What you need to know
- Apple is said to be considering allowing users to set default apps.
- Web browsers, music players, and more could benefit.
- This according to a new Bloomberg report on the subject.
Apple may be considering allowing users to set new, default apps for things like web browsers, music players, and email clients according to a new Bloomberg report.
Developers can currently create their own apps that compete with Apple's offerings and distribute them in the App Store. But they're at a disadvantage because users can't set those apps as a system-wide default. If you tap an email address, it'll open a new email in Apple's Mail app. Tap a URL, it'll open in Safari. A location? That'll open right up in Apple Maps.
That's all fine unless you want to use a third-party solution. And now Apple is said to be toying with the idea of allowing users to set their own default apps in a stance similar to that taken by Android.
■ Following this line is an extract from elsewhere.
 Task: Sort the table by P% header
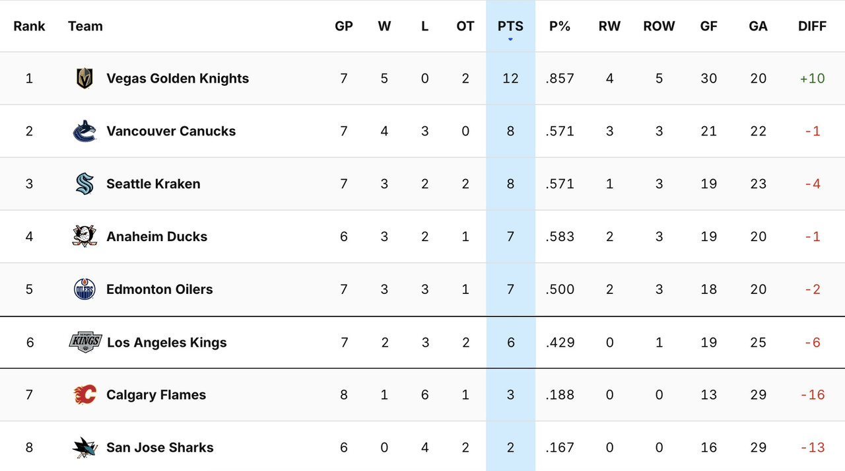coord(560,26)
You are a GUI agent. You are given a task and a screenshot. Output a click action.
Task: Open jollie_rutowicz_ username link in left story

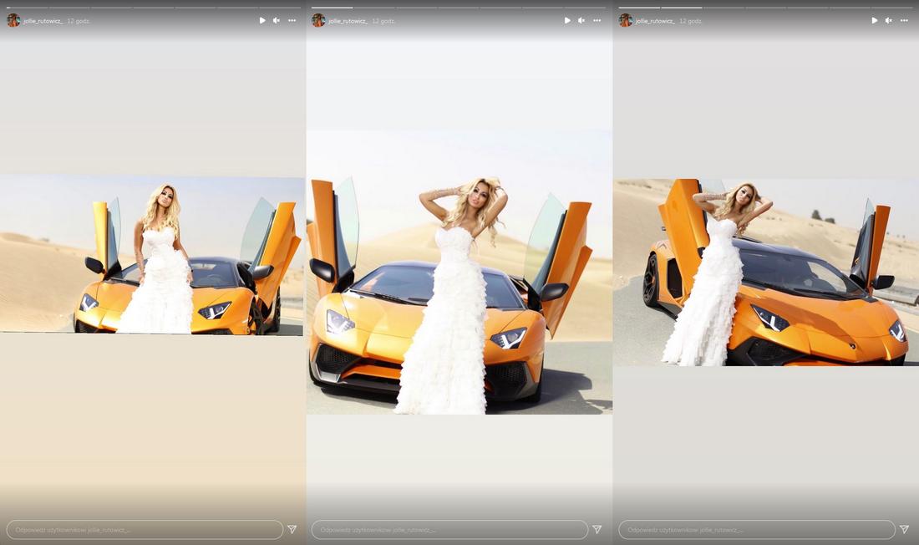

But it isn't just iPhones and iPads that could benefit, here. Apple is also said to be pondering allowing users to do the same thing on HomePods, too. Anyone who doesn't subscribe to Apple Music could set Spotify as their app of choice, for example.
The Cupertino, California-based company also is considering loosening restrictions on third-party music apps, including its top streaming rival Spotify Technology SA, on HomePods, said the people, who asked not to be named discussing internal company deliberations.
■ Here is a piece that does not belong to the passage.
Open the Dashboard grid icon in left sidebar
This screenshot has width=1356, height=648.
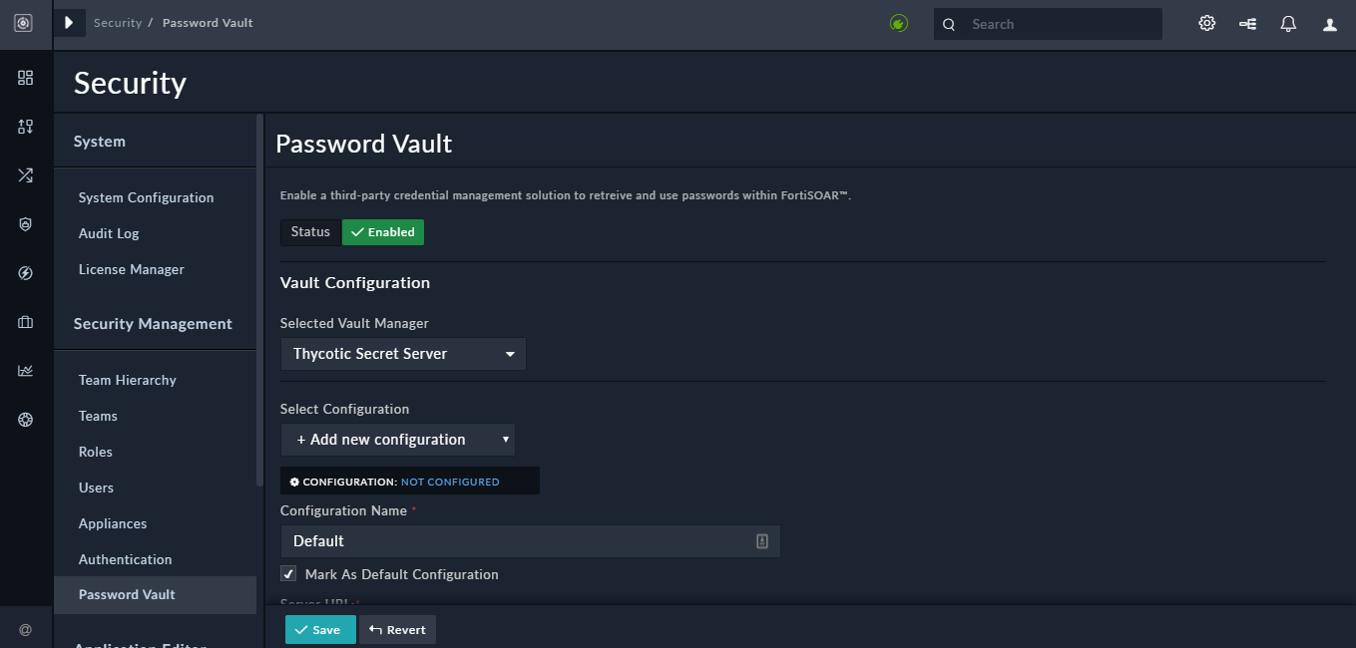(x=25, y=78)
All of this comes against a backdrop of ongoing antitrust investigations into how Apple – and other large tech companies – work. The cynic in me feels that maybe this isn't really Apple opening things up for the benefit of users and is instead just something it can point to when questioned about the App Store.
But really, if this comes to pass, I don't think I'm going to care why it happened. I just want to be able to set Spark as my email client!